Charm it is, but one feature of agri engines which may hold back enthusiasm is that they are mostly asked to run steady state. In the 80's I had run a little Brit car with a 1600 dohc (advanced at the time) with 2 side draft Weber carburetors . At the time they were touted to "almost simulate fuel injection" with their wide range of inlet "chokes," jets, emulsion tubes, and precision build. The Bosch "mechanical" FI (VW)was only a little better. Then came a ride in a 1985 Pontiac Fiero with electronic port FI (primitive by today's standards) riding the workhorse 2.8 V6. A revelation in throttle response!! The Webers could not touch this system. Point is that lawn mowers run steady and kind of bypass this "charm." So many are content with carbs, and the mfgrs are already tooled and have made carbs mostly acceptable. But the CC FI models are a warning shot. And "silence" at the repair shops is a good sign.

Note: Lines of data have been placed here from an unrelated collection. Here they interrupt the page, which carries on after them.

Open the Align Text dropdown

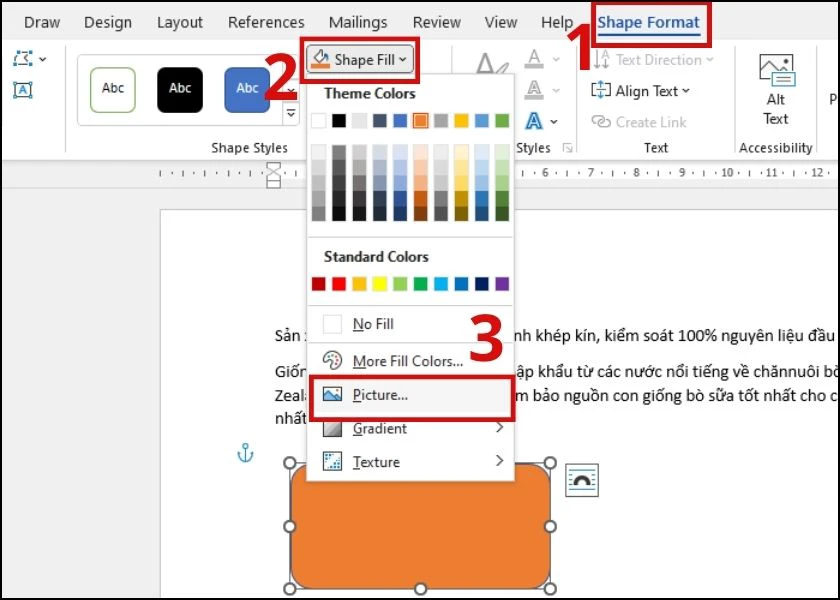click(x=641, y=91)
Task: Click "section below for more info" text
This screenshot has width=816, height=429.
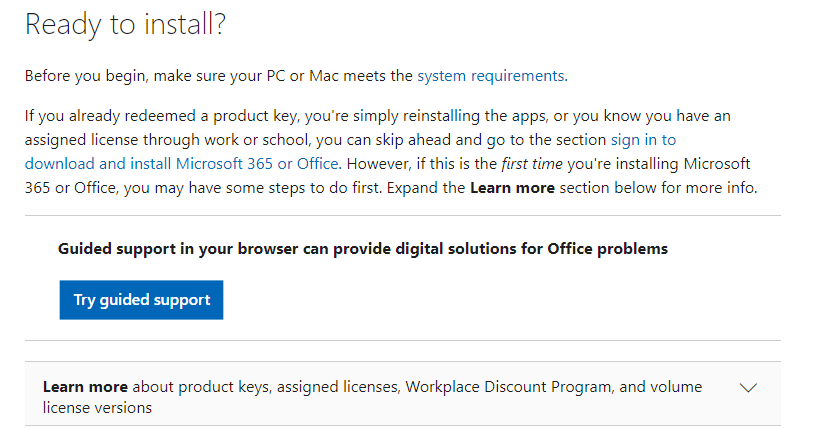Action: (x=669, y=187)
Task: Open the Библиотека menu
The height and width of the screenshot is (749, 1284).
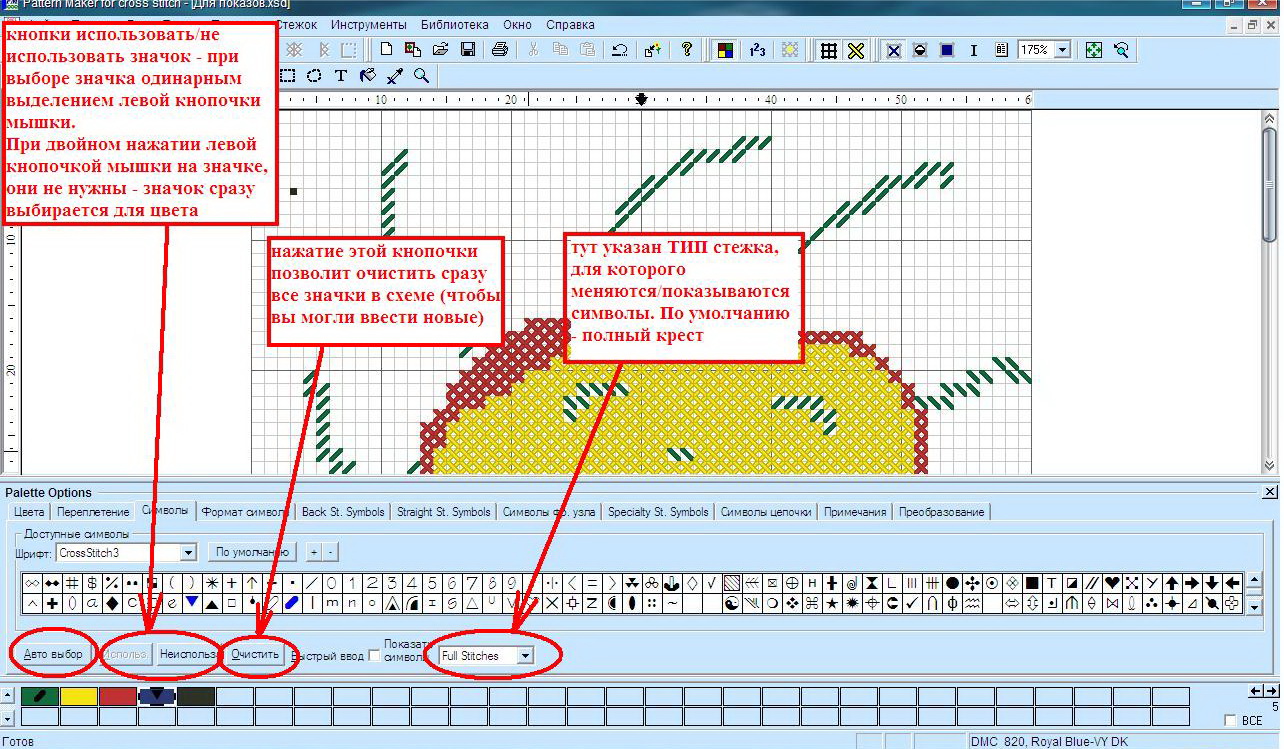Action: tap(454, 24)
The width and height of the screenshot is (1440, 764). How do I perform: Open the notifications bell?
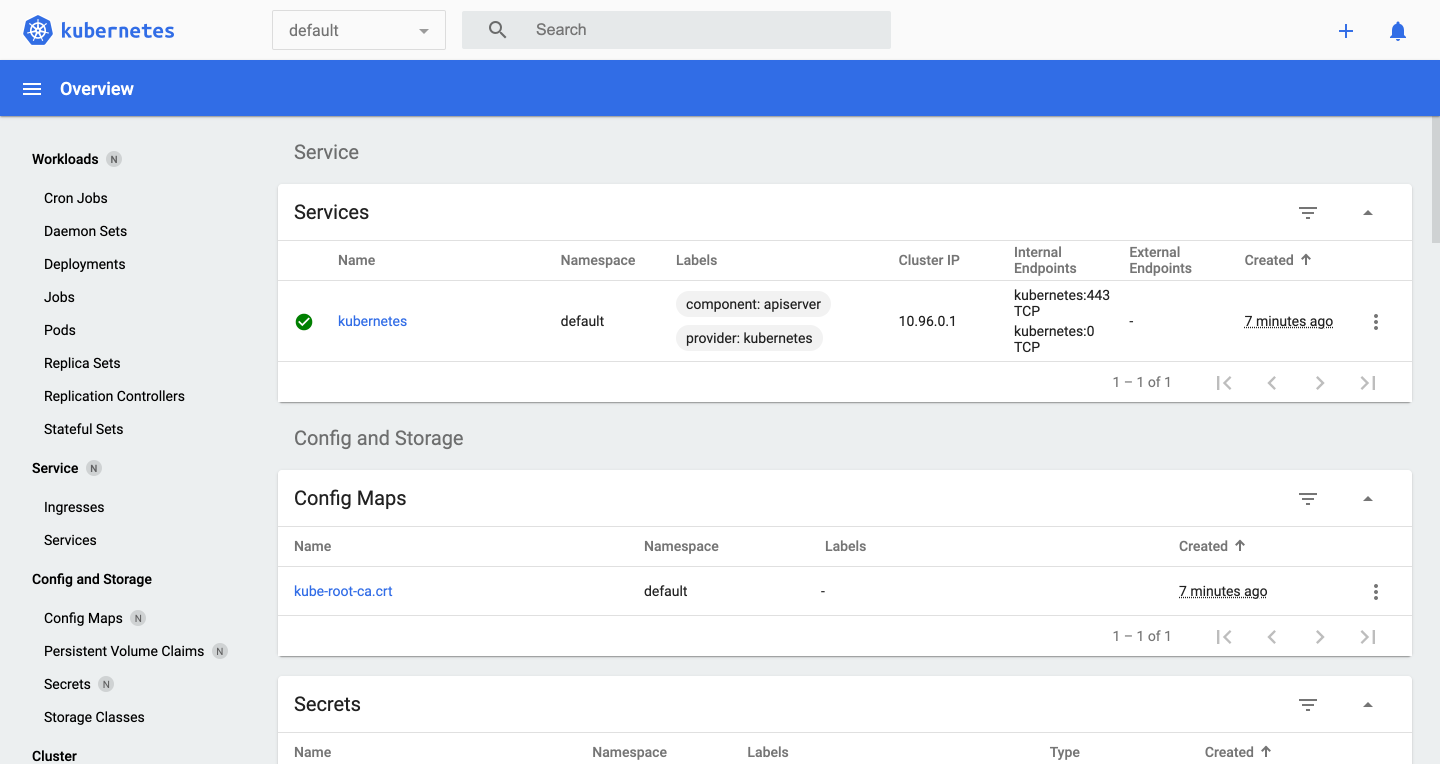1398,31
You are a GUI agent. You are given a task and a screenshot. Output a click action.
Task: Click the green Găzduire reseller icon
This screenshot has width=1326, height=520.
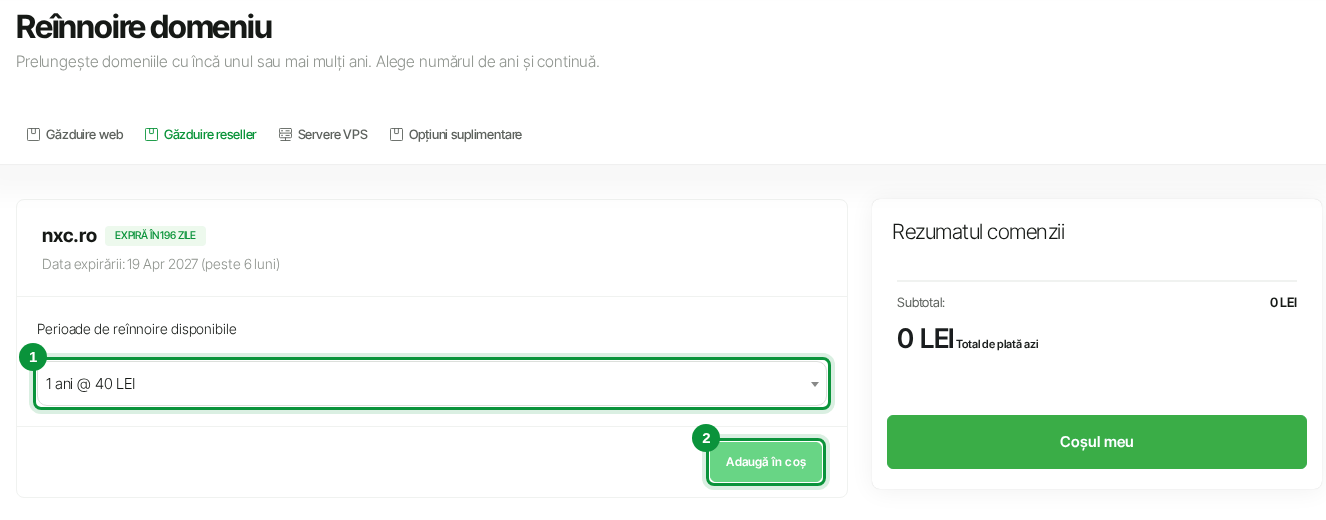click(x=151, y=134)
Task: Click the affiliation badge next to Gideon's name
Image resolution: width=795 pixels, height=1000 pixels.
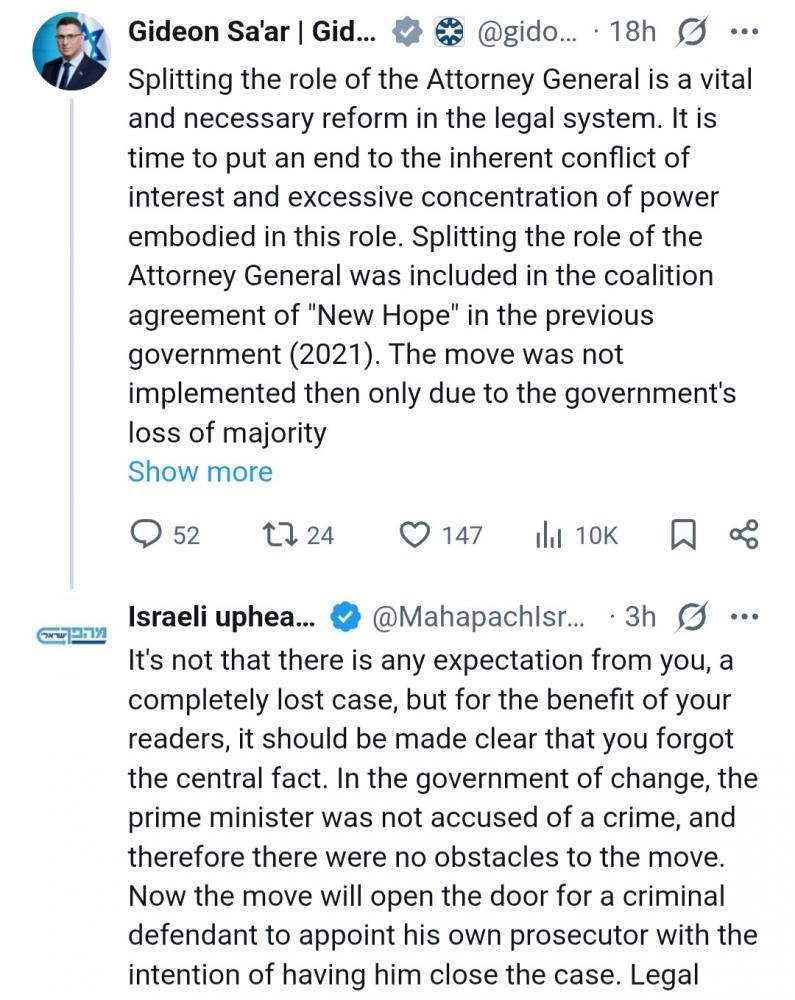Action: [449, 32]
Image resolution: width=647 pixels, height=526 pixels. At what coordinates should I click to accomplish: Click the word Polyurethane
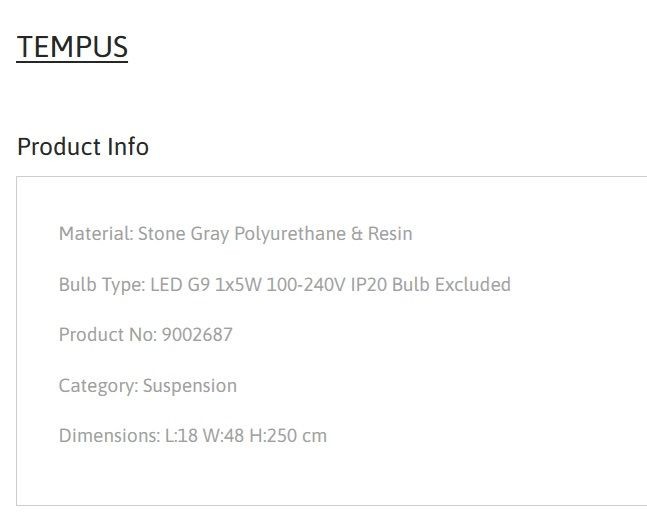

Mowers etc. run fairly steady state but they still have changes in load and they operate in different temperatures and such. That's where EFI is a good thing compared to a carburetor because everything is pressurized and controlled based on the results of the settings moment by moment, instead of 'it should draw in enough gas to run OK based on air rushing past a pipe with a hole in it dribbling gasoline'. The old mechanical FI was really stone-aged as it didn't use any 'feedback' from the engine to adjust anything. I think my first vehicle with EFI was a 1986 Ford "LTD II" (basically a very glorified Ford Fairmont) a which I bought well-used and it was a DREAM to drive compared to a Ford Ranger I had from three years before which NEVER ran right. It ran rough, was hard to start, wouldn't idle or else it tried to idle at 1500 rpms all the time, it was terrible. The LTD II with EFI, you turned the key and it started, and ran perfectly. At 100 degrees or minus ten.
Really, EFI is bound to take over for nearly all small engine equipment (other than weed wackers and some push mowers) because it's not that complicated, makes the engines run better, use less fuel AND make cleaner exhaust. And yeah, it's a good sign that there doesn't seem to be any common issues with the EFI systems. After all, it's NOT a new idea, in fact it's a simplified implementation of an idea that's been in used for decades with complete success.
The two most commonly used words in this whole forum are, I think, "carburetor problem".